# Exercise data
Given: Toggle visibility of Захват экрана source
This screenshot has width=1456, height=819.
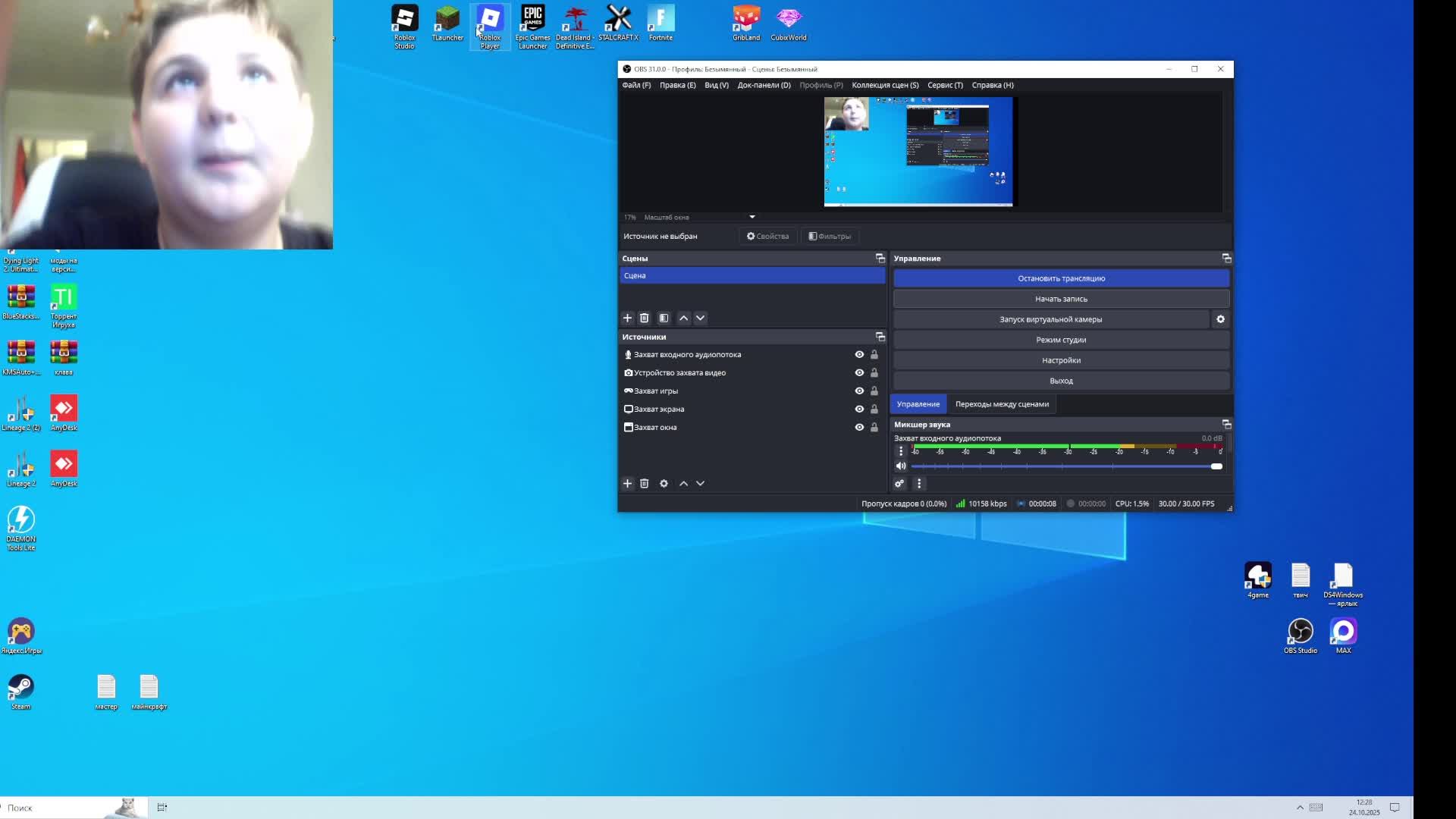Looking at the screenshot, I should [859, 410].
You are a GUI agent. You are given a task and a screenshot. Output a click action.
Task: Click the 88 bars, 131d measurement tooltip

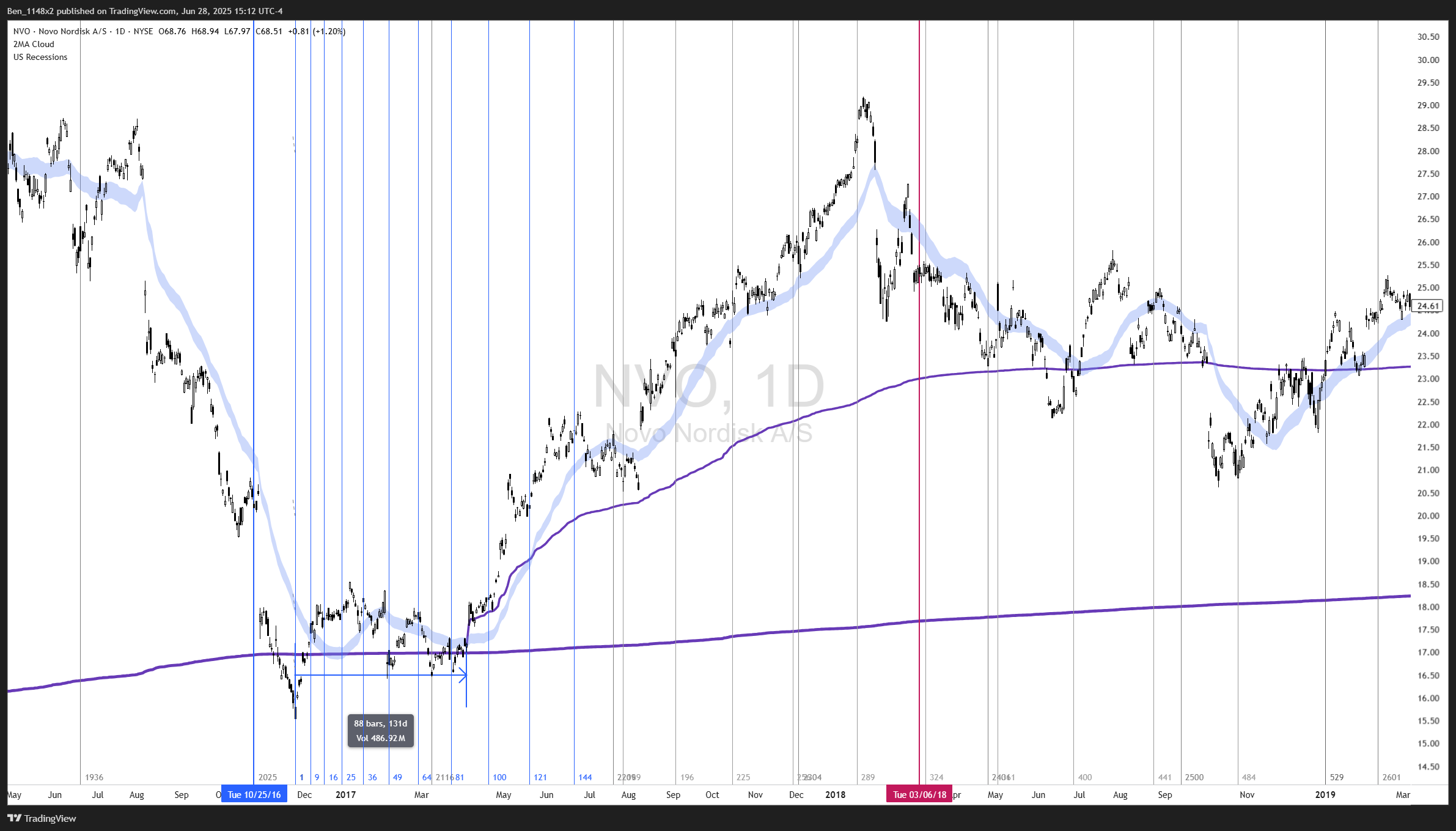[x=380, y=731]
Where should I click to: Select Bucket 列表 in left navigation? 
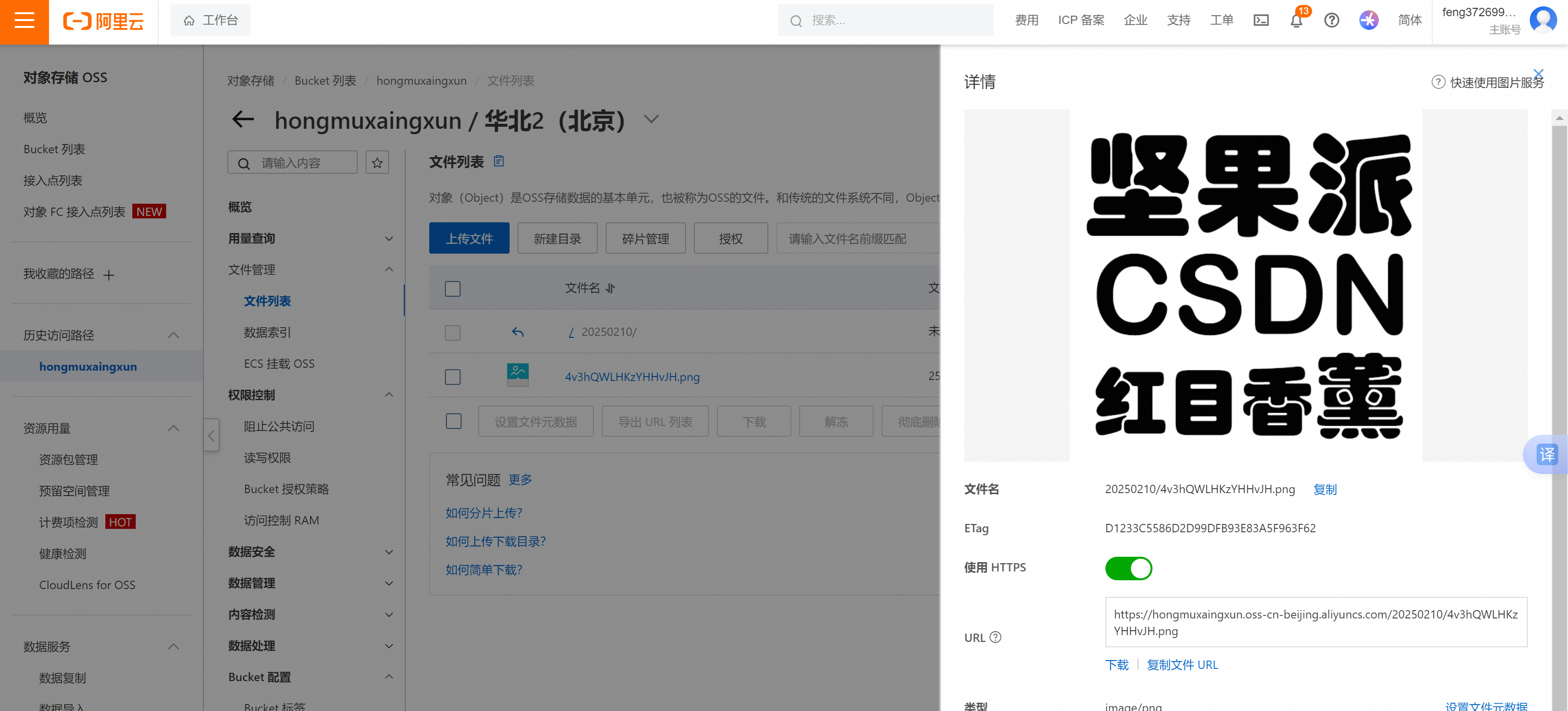[x=54, y=149]
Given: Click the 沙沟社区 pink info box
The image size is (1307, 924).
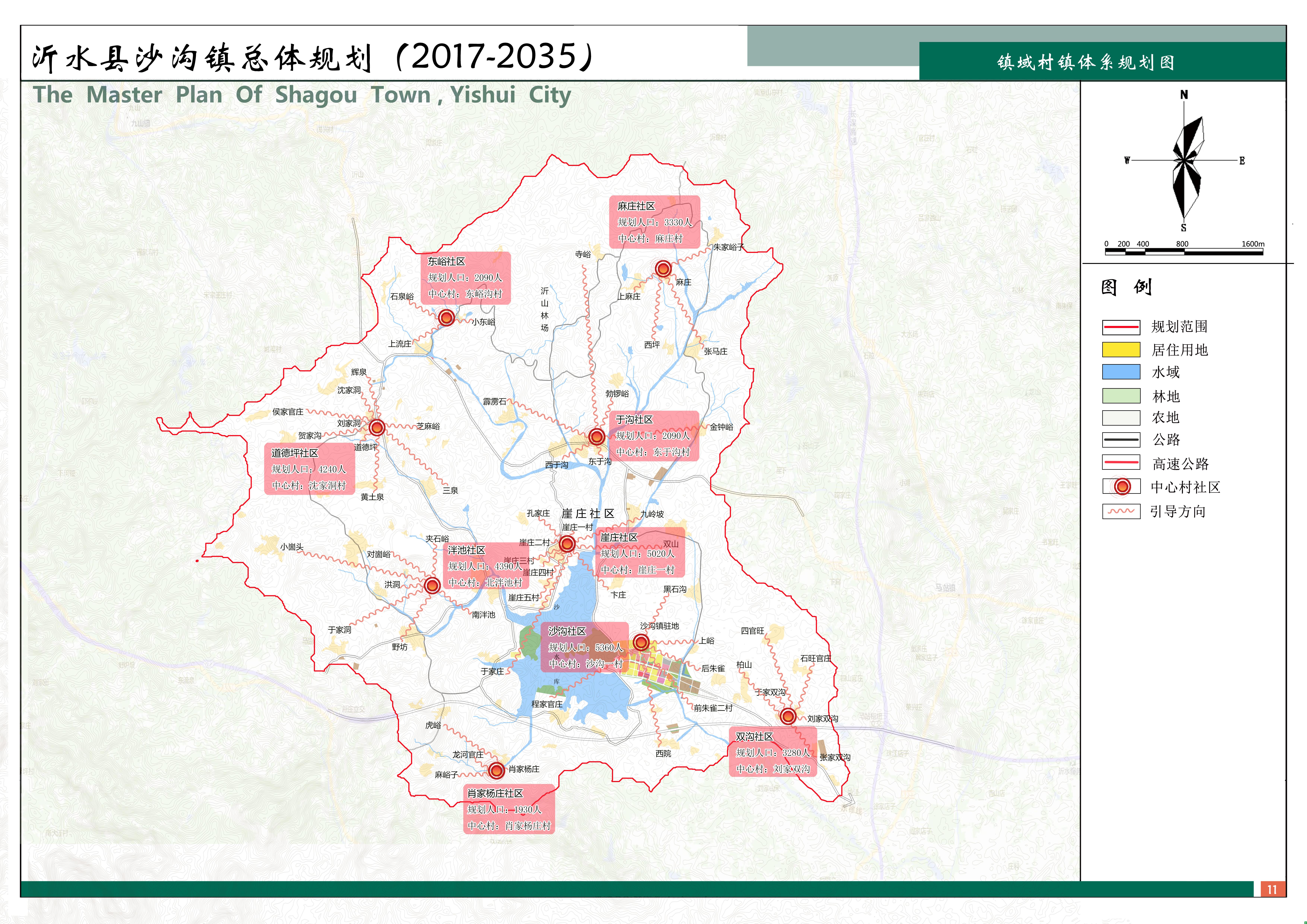Looking at the screenshot, I should (585, 647).
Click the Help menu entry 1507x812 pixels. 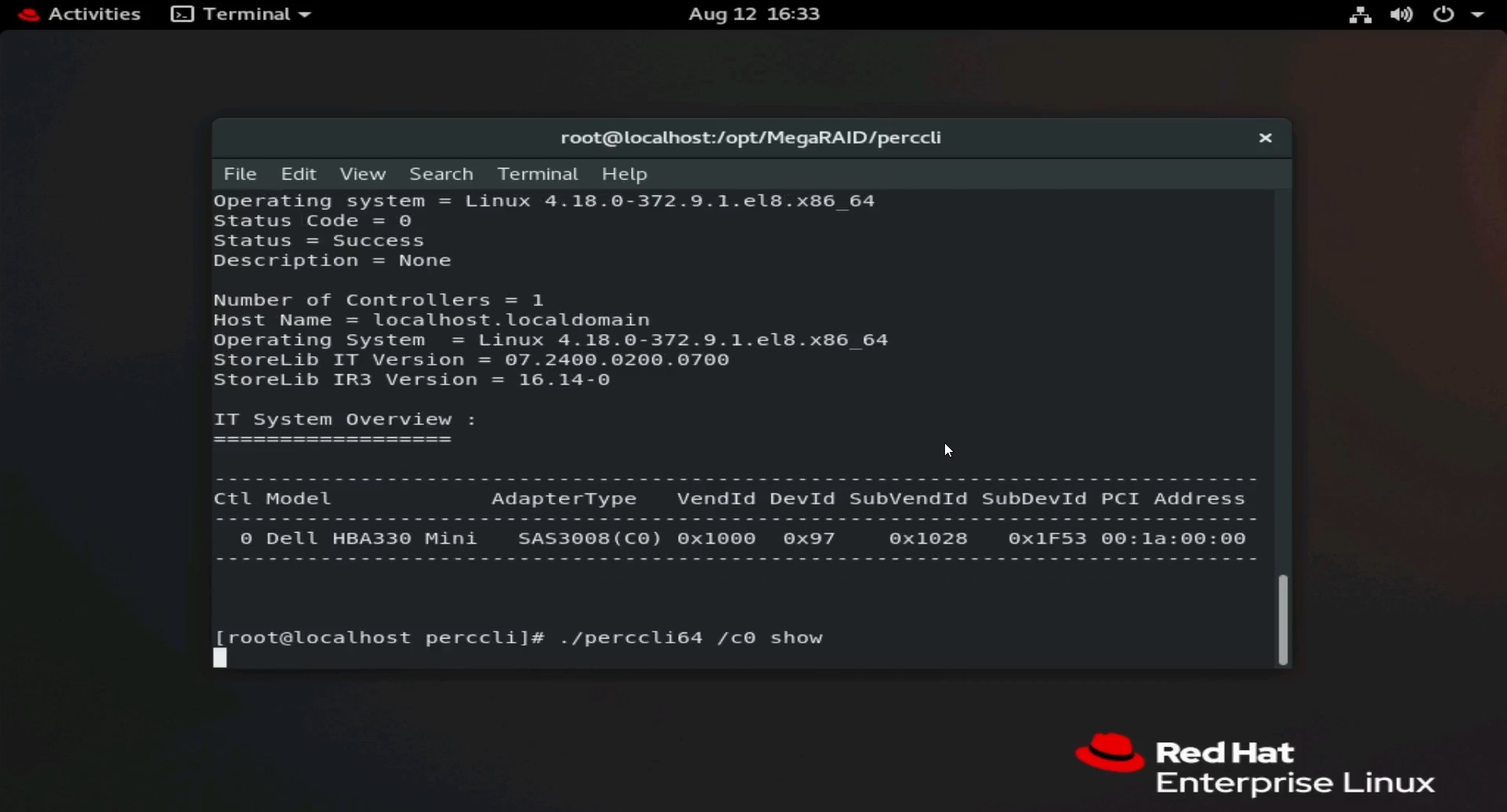624,173
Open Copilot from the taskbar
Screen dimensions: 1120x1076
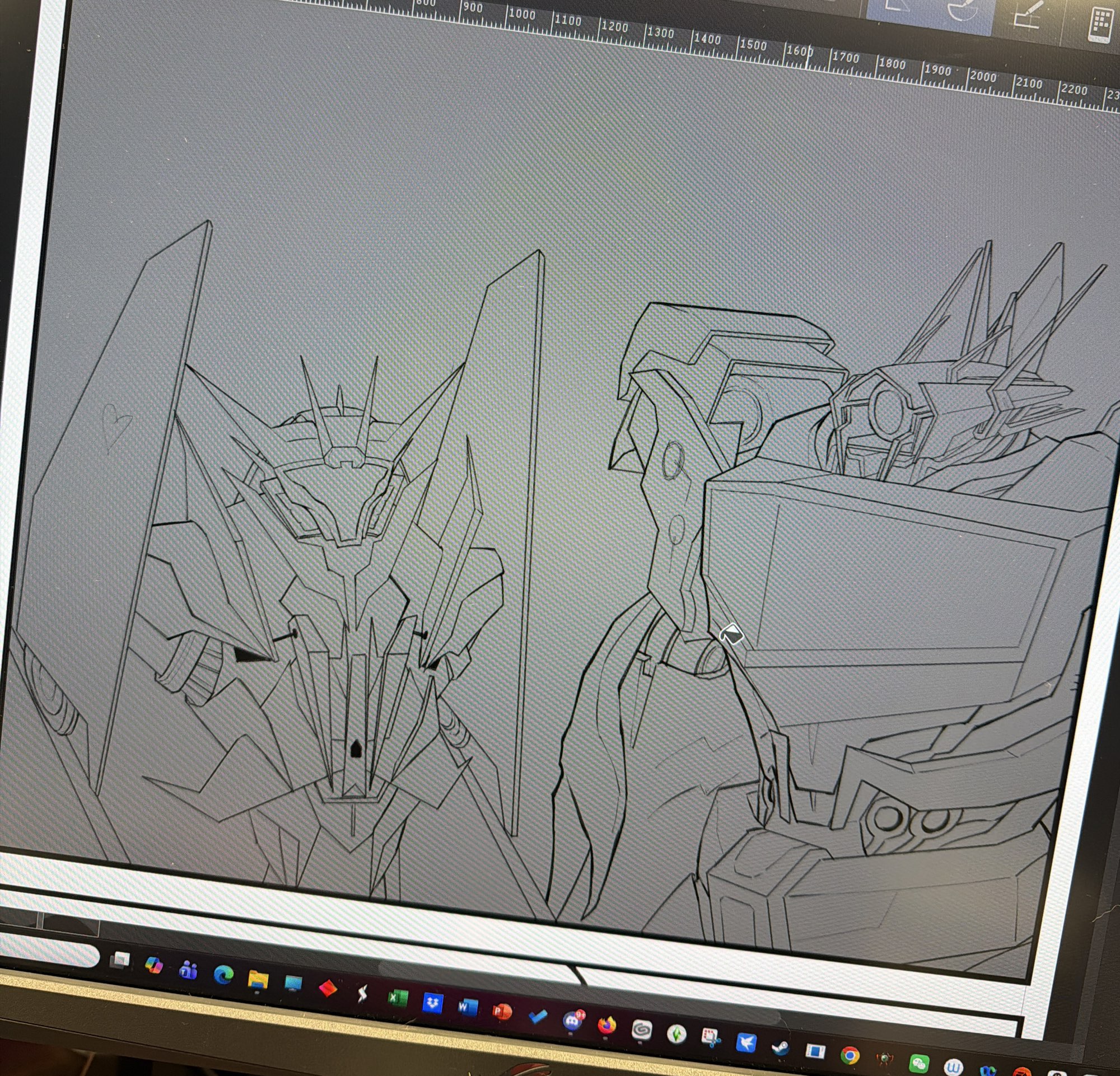[155, 965]
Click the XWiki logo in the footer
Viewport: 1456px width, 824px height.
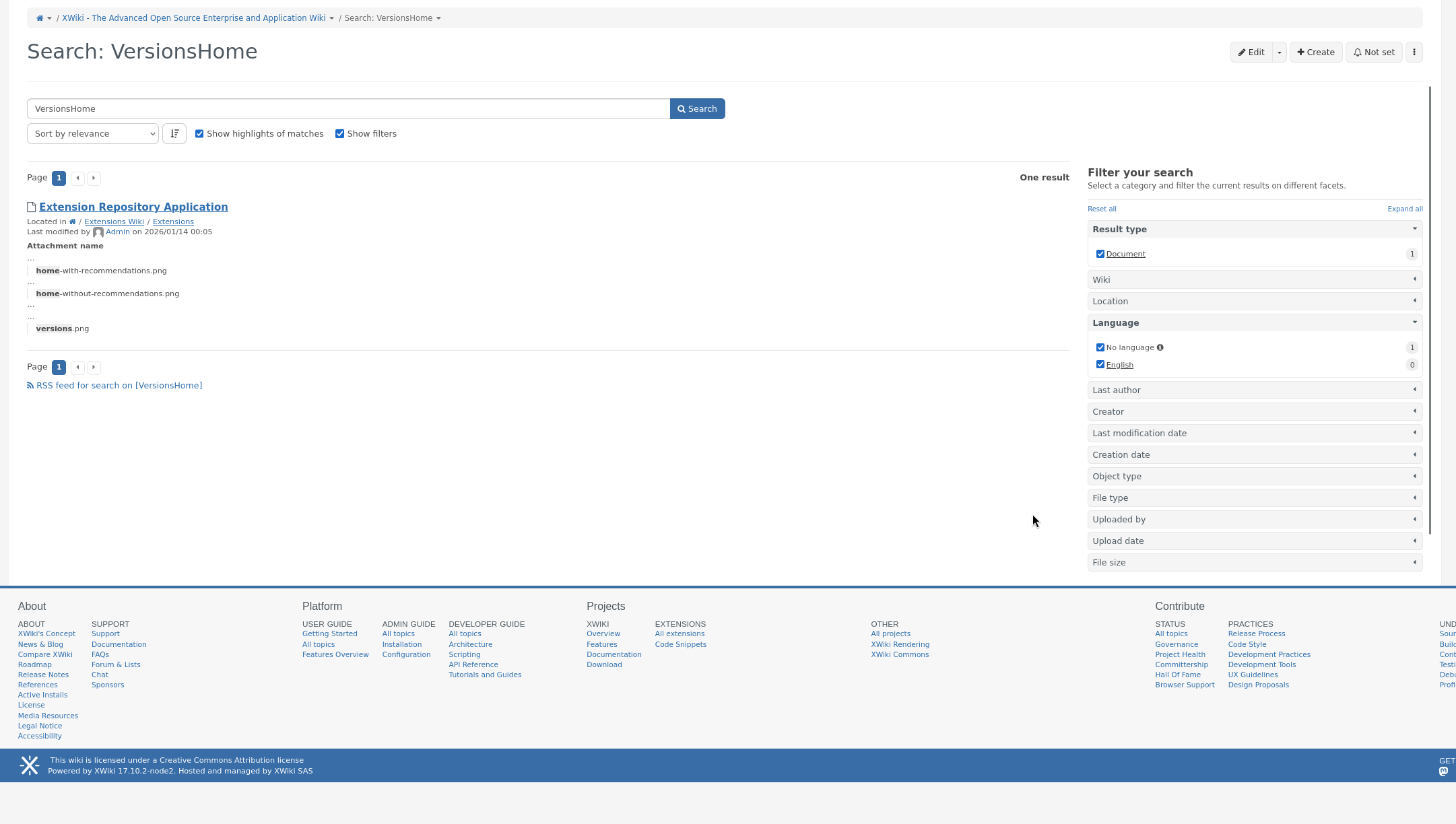(30, 765)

# Task description
Word for word, output the lines from the beginning of the listing through the line holding "You are a GUI" and nothing beyond them. Omit the pictures.

# Result of the exercise
Given: Toggle visibility of Захват экрана source
This screenshot has width=1456, height=819.
Looking at the screenshot, I should [859, 410].
You are a GUI agent. You are given a task and a screenshot. Output a click action.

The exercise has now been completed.